» RECORDS PROVIDED:
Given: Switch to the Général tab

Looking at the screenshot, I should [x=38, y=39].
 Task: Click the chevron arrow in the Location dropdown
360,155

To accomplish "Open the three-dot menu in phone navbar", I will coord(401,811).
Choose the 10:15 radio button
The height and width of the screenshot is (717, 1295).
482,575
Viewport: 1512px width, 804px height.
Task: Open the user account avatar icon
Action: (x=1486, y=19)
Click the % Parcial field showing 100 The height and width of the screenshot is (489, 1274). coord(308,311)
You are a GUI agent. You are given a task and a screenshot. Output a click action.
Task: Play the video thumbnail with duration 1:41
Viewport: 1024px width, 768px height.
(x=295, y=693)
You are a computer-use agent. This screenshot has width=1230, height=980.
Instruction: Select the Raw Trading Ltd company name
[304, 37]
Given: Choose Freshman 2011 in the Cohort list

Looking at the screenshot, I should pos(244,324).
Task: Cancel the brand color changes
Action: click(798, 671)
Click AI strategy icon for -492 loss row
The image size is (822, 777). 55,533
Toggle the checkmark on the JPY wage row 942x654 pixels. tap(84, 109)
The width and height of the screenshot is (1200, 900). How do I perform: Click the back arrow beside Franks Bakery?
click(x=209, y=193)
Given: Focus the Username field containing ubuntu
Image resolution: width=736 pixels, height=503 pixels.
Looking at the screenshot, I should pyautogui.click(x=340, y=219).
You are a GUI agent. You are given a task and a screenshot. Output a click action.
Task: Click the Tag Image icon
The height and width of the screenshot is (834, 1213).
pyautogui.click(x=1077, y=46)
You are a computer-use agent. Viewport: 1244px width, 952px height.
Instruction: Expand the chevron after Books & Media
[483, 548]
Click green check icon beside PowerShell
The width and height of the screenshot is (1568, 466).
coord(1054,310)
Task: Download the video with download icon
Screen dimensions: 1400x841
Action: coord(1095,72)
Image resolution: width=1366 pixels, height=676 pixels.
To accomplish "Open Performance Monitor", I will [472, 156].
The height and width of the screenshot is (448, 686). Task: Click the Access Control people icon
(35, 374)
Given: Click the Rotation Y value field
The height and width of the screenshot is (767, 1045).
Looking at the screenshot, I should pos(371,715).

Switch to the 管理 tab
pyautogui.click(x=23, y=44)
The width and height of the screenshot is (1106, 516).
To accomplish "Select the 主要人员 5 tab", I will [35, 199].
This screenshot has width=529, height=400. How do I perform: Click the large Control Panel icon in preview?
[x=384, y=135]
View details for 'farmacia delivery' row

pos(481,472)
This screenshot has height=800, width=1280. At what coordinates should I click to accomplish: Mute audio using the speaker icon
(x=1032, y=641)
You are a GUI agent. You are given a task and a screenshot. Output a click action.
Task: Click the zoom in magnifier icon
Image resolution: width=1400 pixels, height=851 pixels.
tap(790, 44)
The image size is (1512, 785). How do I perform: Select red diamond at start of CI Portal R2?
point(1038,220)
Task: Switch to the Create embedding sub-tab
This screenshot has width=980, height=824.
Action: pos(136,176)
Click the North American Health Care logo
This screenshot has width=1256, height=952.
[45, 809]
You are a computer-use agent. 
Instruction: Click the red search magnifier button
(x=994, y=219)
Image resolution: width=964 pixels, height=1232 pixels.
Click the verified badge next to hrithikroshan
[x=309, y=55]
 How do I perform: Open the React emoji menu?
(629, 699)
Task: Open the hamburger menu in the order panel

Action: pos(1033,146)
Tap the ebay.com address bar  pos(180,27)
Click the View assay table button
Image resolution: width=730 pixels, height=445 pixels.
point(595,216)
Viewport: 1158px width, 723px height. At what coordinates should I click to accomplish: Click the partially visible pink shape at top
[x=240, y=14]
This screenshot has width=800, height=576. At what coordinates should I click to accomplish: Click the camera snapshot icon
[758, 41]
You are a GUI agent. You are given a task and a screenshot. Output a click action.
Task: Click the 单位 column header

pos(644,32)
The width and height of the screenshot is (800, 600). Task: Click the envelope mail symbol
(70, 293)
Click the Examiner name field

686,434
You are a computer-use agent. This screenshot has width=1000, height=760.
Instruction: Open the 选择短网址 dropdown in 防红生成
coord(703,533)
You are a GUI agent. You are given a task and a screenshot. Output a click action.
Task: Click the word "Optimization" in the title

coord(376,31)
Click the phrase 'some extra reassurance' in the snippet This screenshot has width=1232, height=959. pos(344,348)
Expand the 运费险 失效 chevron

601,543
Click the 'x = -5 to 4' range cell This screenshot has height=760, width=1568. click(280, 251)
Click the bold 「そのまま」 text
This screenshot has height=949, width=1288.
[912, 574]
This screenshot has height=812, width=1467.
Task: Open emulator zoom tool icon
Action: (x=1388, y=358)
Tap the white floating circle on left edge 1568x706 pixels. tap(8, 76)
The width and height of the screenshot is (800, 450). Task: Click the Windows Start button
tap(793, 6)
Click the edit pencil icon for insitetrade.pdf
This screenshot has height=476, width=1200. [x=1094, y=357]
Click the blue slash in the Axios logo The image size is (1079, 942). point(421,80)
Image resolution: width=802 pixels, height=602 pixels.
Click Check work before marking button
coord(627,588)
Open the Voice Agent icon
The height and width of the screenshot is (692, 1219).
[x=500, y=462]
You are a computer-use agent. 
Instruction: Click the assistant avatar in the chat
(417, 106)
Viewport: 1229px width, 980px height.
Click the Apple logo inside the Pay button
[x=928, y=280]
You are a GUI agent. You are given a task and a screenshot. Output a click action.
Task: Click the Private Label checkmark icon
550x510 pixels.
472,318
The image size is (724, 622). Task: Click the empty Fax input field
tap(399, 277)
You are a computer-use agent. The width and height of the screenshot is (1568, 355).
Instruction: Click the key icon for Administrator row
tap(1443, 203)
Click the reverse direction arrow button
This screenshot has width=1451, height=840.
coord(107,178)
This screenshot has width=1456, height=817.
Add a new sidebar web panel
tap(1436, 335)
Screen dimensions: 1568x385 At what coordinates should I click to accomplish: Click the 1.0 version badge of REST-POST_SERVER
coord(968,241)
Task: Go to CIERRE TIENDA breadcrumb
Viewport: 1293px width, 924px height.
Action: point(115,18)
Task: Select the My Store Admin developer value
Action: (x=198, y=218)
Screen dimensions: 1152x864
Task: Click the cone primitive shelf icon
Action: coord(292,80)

» BRIEF: The response should contain only a verbatim copy of the lines from the line with "Click the Apple logo inside the Pay button" to the final line of the records.

» REPLY:
Click the Apple logo inside the Pay button
[x=928, y=280]
You are a GUI agent. You are given a task and a screenshot. Output a click action.
Task: Click the Private Label checkmark icon
550x510 pixels.
472,318
The image size is (724, 622). Task: Click the empty Fax input field
tap(399, 277)
You are a computer-use agent. The width and height of the screenshot is (1568, 355).
Instruction: Click the key icon for Administrator row
tap(1443, 203)
Click the reverse direction arrow button
This screenshot has width=1451, height=840.
coord(107,178)
This screenshot has width=1456, height=817.
Add a new sidebar web panel
tap(1436, 335)
Screen dimensions: 1568x385 At what coordinates should I click to accomplish: Click the 1.0 version badge of REST-POST_SERVER
coord(968,241)
Task: Go to CIERRE TIENDA breadcrumb
Viewport: 1293px width, 924px height.
Action: point(115,18)
Task: Select the My Store Admin developer value
Action: (x=198, y=218)
Screen dimensions: 1152x864
Task: Click the cone primitive shelf icon
Action: coord(292,80)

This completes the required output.